Overnight, Etenesh lost not just her home and possessions — she was also forcibly separated from her husband, who is from the Oromo ethnic group while she is a Gedeo.‘There isn’t always enough food to go around.’
“The ethnic difference didn’t matter to us or our families when we got married,” she explains. “We built a home together — a family — but now my children and I aren’t welcome there.”
Since April 2018, civil unrest in and around West Guji and Gedeo zones have displaced over 1 million people. These people have been forced to leave their homes and are now living in various internally displaced people (IDP) sites and host communities in the two zones, with limited access to food, clean water, shelter, social services and other necessities.
Etenesh and her daughters, aged two and nine years, are currently living in a local school along with hundreds of other internally displaced people. The stress and less-than-favourable conditions at the makeshift camp have taken their toll on the family.
“My husband used to provide for us,” says Etenesh. “Now we have no money and there isn’t always enough food to go around. My 2-year-old, Bikilitu, has lost so much weight since we came here.”
When examined by Government health workers, Bikilitu was found to be acutely malnourished. She was immediately registered as a recipient for the World Food Programme (WFP)’s Targeted Supplementary Feeding Programme and provided with a 30-day ration of nutritious foods.
‘Seeing that my children are well gives me hope that things will be all right.’

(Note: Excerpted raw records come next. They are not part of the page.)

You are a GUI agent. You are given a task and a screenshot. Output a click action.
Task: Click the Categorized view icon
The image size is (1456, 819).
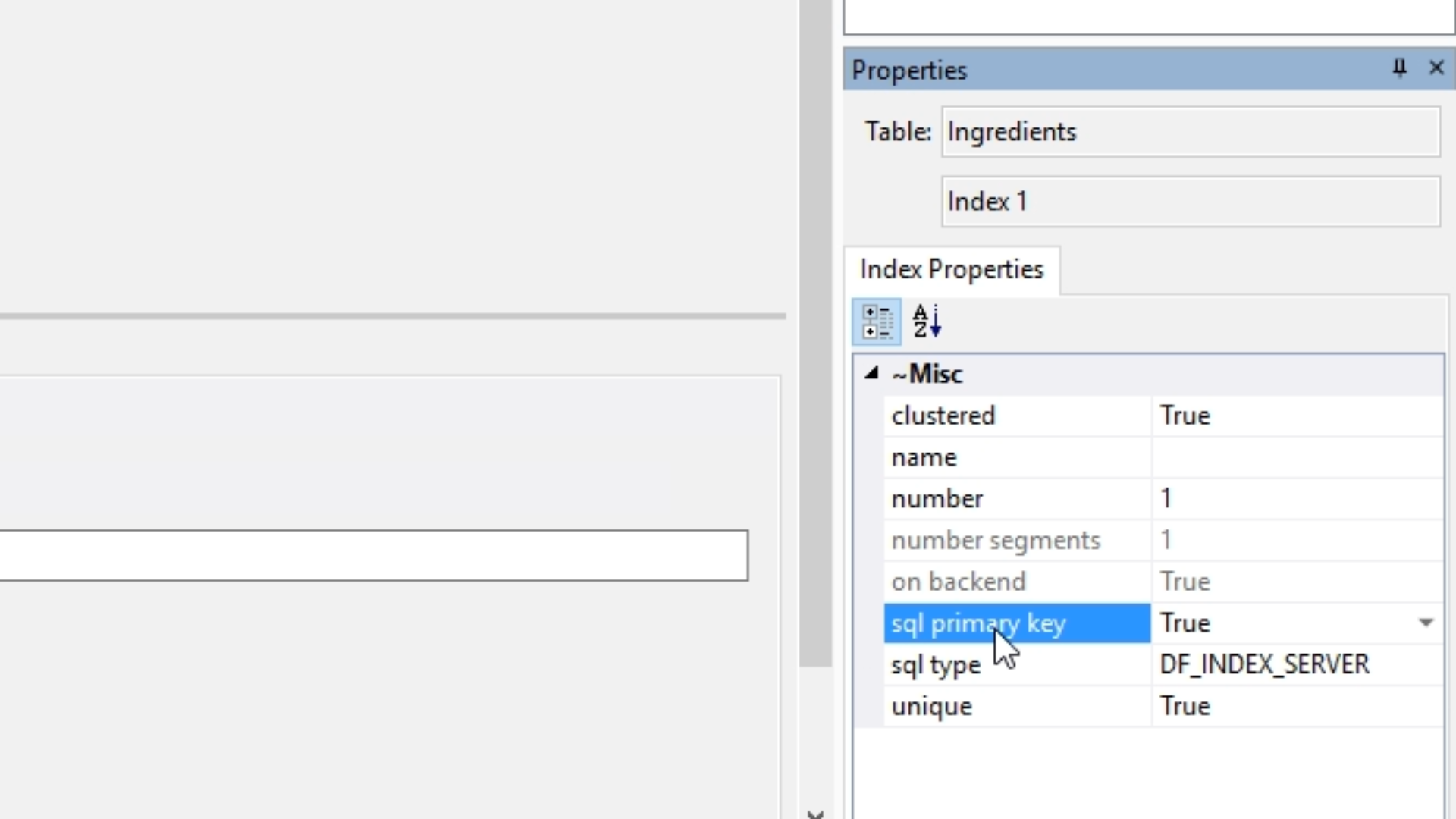coord(877,322)

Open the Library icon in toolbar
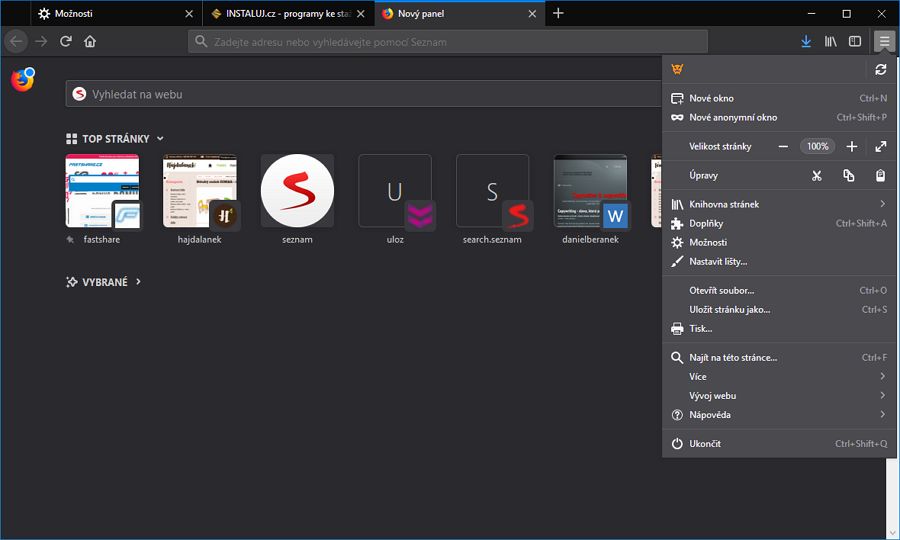click(831, 41)
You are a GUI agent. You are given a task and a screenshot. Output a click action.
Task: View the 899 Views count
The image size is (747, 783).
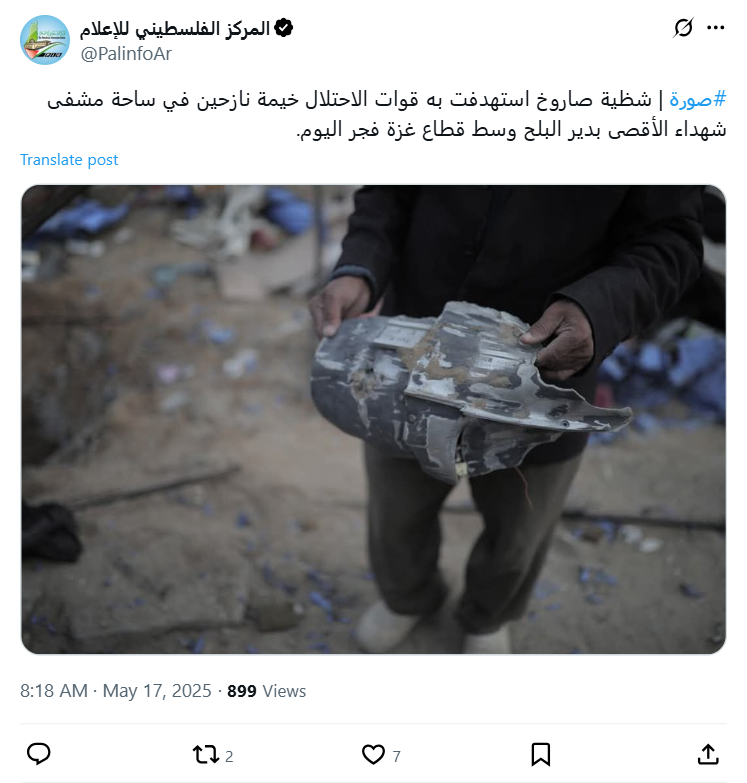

In July, WFP expanded operations in West Guji and Gedeo zones, to provide specilaized nutritious foods for 147,000 acute malnourished pregnant and nursing women, and moderate acute malnourished children (6–59 months). This was thanks to generous financial support from the Government of New Zealand and the UN’s Central Emergency Response Fund.
The nutritious foods being distributed include Supercereal Plus, a soy-based enriched powder that can be cooked like a porridge, and Plumpy’Sup, a ready to eat fortified peanut-based paste.
“Bikilitu likes the taste of the Plumpy’Sup and I like the fact that I don’t have to cook it,” says Etenesh. “Seeing that my children are well gives me hope that things will be all right and one day soon our whole family will be together again.”